Il tetro logo usato dall'hacker

Green Pass falsi, la polizia scopre uno studente legato agli hacker russi: raccoglieva richieste su Telegram e poi le girava ai "colleghi" dell'est

Green Pass falsi ed insospettabili autori, la Polizia di Stato di Genova scopre uno studente laziale legato agli hacker russi: l’indagato aveva ricattato una modella di Genova che voleva andare in palestra. Secondo quanto spiegato dal comunicato della polizia il giovane usava le sue abilità informatiche per vendere certificazioni verdi false e in collaborazione diretta con hacker russi. 

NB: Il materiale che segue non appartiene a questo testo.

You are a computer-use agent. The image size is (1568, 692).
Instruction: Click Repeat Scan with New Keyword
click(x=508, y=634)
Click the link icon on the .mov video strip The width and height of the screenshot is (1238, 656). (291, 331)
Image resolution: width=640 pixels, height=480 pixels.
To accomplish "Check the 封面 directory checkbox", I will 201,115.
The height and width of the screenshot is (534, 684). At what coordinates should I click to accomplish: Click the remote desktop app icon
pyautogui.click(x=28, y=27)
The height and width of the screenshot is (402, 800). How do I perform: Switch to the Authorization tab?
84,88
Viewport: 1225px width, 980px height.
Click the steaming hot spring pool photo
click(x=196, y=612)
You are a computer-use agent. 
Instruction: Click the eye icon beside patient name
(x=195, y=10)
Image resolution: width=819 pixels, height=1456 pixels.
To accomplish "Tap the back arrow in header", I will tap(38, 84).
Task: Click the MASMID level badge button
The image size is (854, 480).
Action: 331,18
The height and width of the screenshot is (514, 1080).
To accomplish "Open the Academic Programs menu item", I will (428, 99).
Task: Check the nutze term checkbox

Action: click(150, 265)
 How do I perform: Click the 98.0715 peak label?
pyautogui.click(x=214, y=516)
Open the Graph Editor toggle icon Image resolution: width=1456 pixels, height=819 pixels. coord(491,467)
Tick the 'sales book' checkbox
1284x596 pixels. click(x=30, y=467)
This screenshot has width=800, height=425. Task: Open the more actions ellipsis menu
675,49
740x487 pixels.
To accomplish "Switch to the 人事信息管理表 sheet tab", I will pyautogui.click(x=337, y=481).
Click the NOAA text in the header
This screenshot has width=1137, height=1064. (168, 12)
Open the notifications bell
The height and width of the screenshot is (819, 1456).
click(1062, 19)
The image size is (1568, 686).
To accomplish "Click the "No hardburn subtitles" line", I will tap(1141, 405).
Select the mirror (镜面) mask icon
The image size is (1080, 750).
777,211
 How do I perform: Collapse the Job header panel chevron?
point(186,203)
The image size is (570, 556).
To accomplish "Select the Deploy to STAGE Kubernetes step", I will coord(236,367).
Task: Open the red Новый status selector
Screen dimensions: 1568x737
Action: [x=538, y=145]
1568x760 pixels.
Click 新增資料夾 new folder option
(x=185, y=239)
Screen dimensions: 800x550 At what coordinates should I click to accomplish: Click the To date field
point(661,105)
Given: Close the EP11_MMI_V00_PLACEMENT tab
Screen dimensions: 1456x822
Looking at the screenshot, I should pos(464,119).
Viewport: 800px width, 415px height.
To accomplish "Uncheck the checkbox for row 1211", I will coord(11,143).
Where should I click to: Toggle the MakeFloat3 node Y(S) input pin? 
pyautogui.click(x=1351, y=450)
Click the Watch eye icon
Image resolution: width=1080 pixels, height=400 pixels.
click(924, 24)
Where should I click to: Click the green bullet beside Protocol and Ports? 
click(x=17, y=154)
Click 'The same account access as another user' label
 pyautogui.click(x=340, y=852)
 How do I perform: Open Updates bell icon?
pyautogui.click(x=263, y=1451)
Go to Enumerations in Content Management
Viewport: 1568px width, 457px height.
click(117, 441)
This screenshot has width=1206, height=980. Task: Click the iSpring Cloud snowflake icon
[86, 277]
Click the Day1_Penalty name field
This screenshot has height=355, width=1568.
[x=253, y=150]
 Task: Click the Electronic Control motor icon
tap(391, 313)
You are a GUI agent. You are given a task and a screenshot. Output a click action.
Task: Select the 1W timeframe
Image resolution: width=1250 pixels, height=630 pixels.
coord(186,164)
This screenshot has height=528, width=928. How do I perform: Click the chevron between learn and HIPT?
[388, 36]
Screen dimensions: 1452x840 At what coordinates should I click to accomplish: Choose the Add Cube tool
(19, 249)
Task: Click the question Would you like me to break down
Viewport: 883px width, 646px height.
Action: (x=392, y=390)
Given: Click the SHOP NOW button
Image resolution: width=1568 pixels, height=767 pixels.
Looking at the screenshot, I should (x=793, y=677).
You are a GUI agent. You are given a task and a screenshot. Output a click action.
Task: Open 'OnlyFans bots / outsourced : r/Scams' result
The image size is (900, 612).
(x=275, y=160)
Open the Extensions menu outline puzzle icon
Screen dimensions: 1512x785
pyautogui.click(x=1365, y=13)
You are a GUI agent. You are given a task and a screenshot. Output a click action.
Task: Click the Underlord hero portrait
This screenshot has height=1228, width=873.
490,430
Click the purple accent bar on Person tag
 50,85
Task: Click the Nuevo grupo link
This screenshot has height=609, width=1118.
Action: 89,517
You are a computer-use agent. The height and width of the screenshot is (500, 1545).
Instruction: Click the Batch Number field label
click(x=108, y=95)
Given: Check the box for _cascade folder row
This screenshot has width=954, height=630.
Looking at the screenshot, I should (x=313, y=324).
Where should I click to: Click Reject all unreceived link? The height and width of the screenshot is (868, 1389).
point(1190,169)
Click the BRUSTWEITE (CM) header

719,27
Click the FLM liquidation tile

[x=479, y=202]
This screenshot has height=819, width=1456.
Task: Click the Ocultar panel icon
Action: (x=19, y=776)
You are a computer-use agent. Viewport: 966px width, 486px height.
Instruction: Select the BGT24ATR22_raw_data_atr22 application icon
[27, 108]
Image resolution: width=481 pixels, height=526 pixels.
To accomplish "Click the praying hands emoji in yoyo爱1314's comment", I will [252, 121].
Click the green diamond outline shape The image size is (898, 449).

Studente legato agli hacker russi: la modella No Vax e il ricatto

La modella genovese che aveva innescato le indagini aveva intuiti di essere vittima di un ricatto. Perché? Perchè la ragazza, contraria al vaccino e desiderosa di mantenersi in forma, aveva cercato una scappatoia illegale e l’aveva trovata nel giovane: aveva inviato i propri documenti e la somma richiesta, “ma l’attesa dell’agognato documento risulta vana e la giovane realizza di essere finita nella trappola di uno sconosciuto che peraltro, minacciando di denunciarla, inizia a ricattarla e a pretendere altro denaro”. 

I genitori credevano lo studente legato agli hacker russi fosse un talento hi-tech

In pochi mesi l’indagato era riuscito ad “incassare 20 mila euro, investiti in parte in criptomonete e in parte spesi in prodotti hi-tech di ultima generazione, capi di abbigliamento, prodotti di bellezza”. Ed era perfino lodato dai suoi ignari genitori, che in lui vedevano un intraprendente piccolo imprenditore che piazzava videogames invece che un criminale che cavalcava “l’onda” degli umori No Vax e No Green Pass del paese. 

La sezione Financial Cybercrime  e la “tana” allo studente legato agli hacker russi

La modella comunque aveva sporto denuncia e il Compartimento Polizia postale e delle comunicazioni “Liguria” di Genova si era messo in azione. La sezione Financial Cybercrime aveva trovato lo spot in un appartamento nel Lazio, quello dove viveva il giovane. L’indagato che gestiva direttamente i canali Telegram su cui erano offerti in vendita i certificati contraffatti, poi “dopo aver ricevuto la richiesta dell’utente comunicava i dati al ‘collega’ hacker russo e questi forniva le indicazioni su come procedere al pagamento”.